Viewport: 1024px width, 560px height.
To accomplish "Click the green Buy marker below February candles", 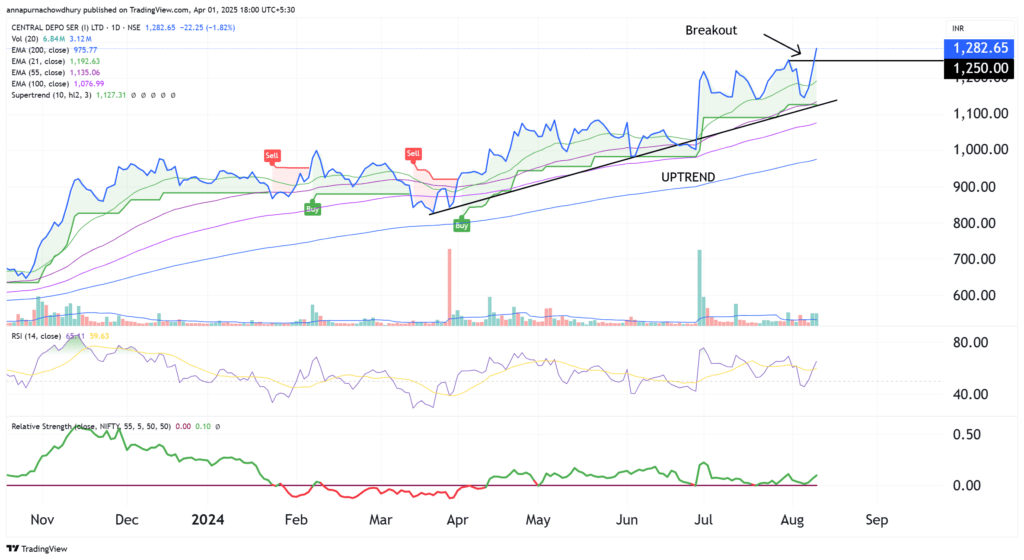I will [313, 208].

----

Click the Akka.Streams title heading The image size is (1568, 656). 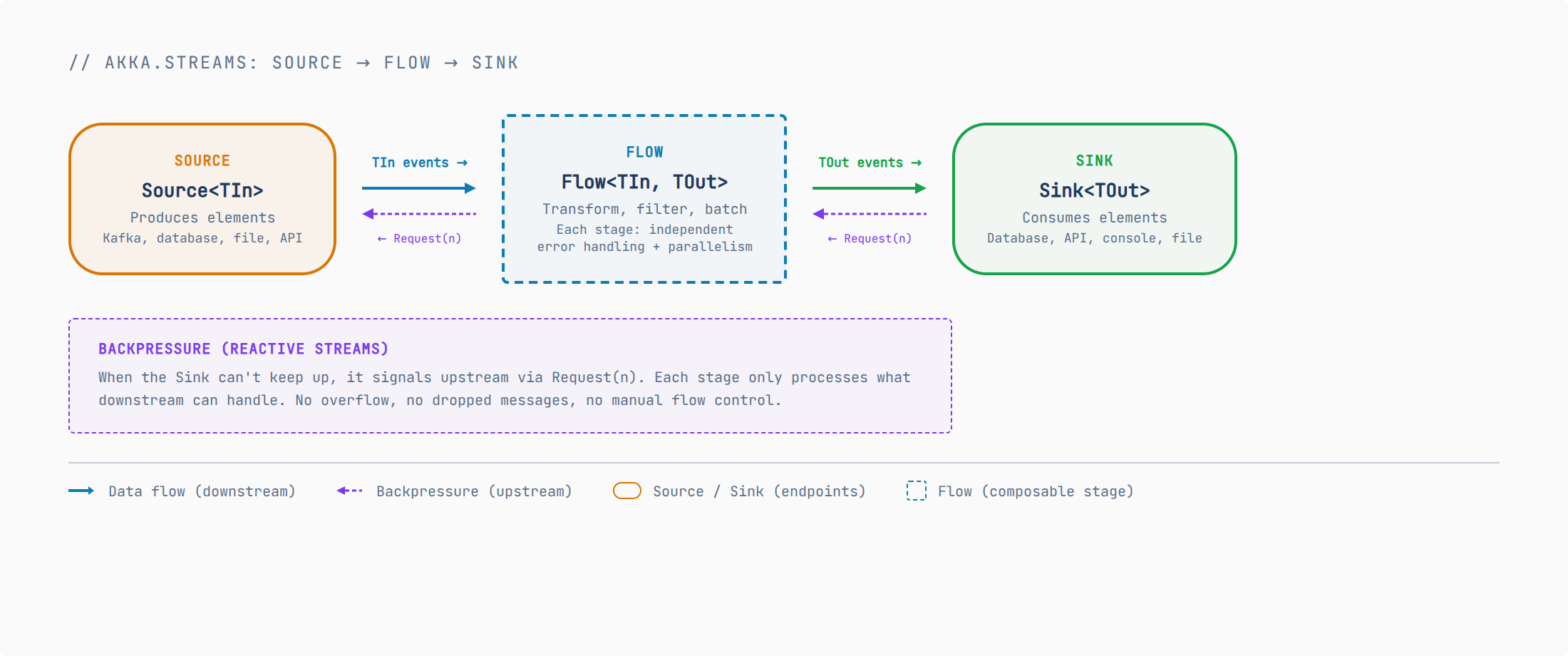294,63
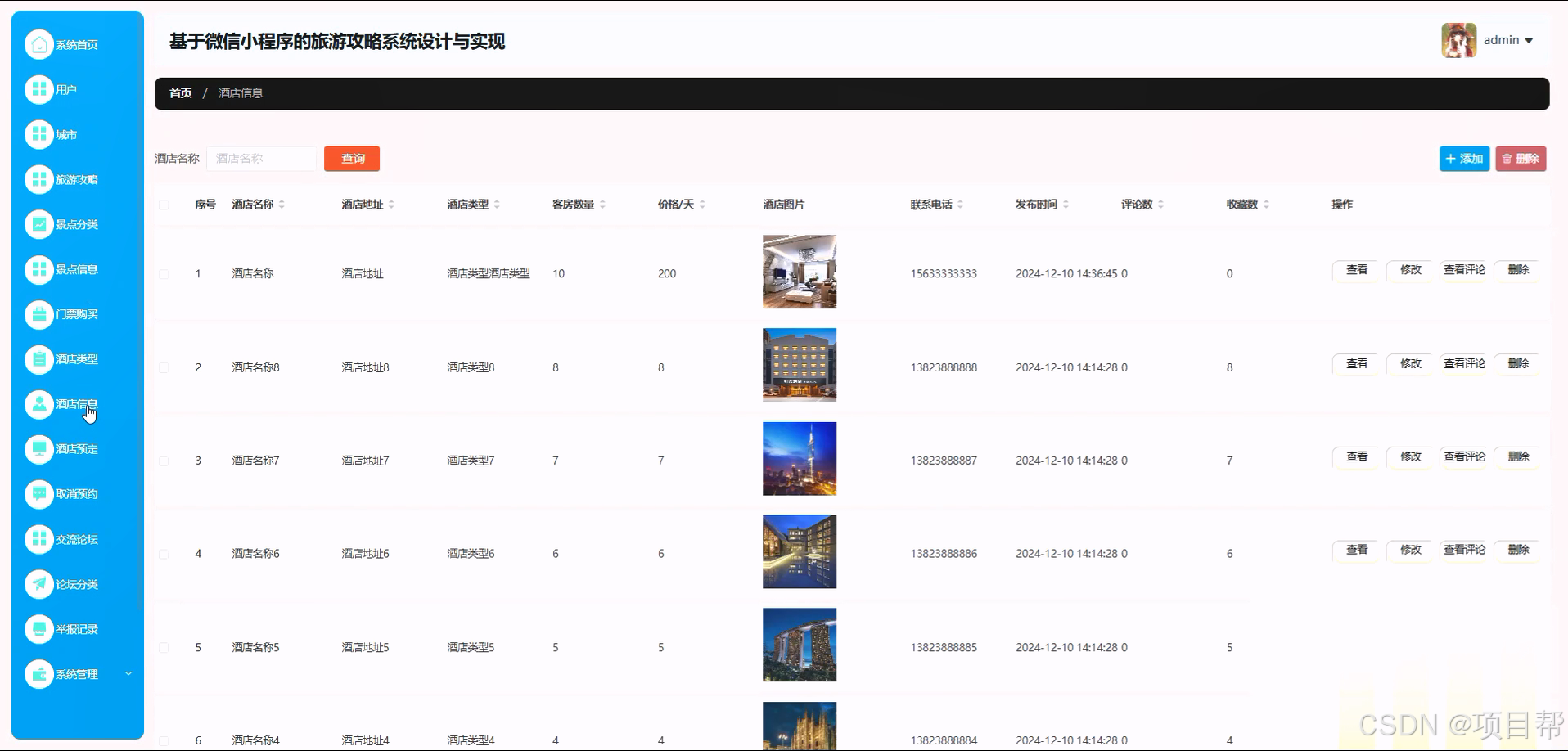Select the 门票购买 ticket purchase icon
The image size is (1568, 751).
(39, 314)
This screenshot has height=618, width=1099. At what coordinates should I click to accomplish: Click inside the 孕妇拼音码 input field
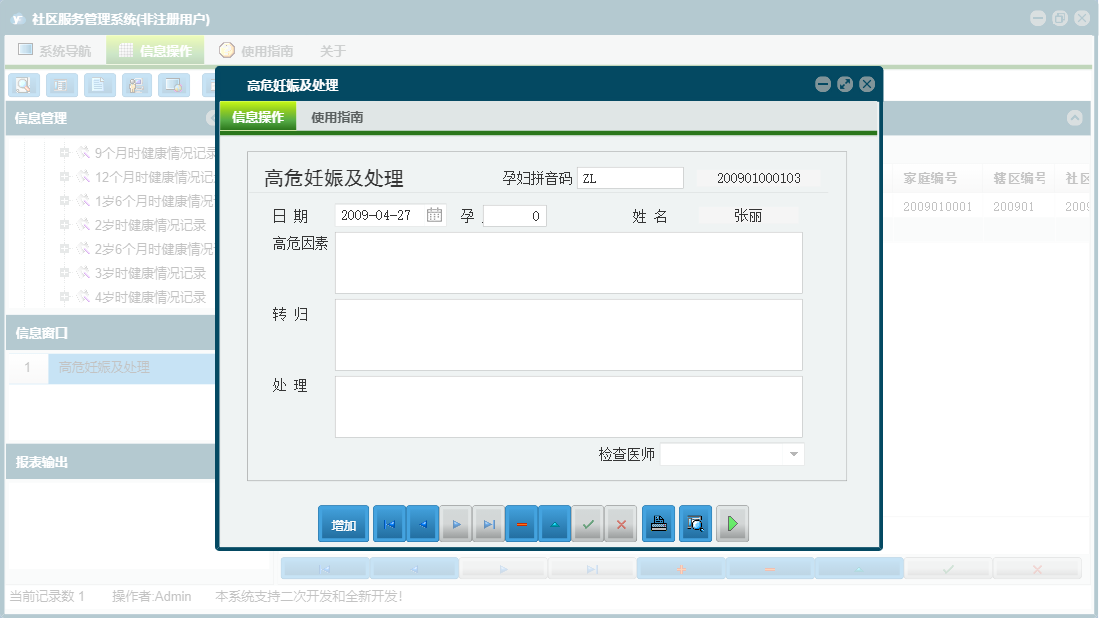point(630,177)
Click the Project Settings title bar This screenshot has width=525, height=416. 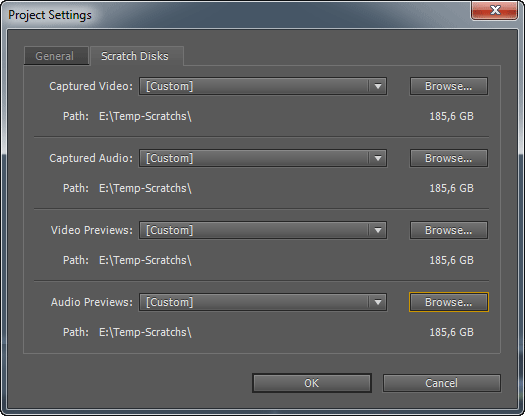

----

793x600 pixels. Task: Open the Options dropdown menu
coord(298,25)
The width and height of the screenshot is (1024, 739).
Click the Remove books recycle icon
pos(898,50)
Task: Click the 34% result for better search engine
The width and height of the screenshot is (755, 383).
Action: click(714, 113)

----

-- Written task --
Please output the rows verbatim from the line with "The width and height of the screenshot is (1024, 739)." up to and including the line with "Action: click(714, 113)".

-- Worked answer --
The width and height of the screenshot is (1024, 739).
Click the Remove books recycle icon
pos(898,50)
Task: Click the 34% result for better search engine
The width and height of the screenshot is (755, 383).
Action: click(714, 113)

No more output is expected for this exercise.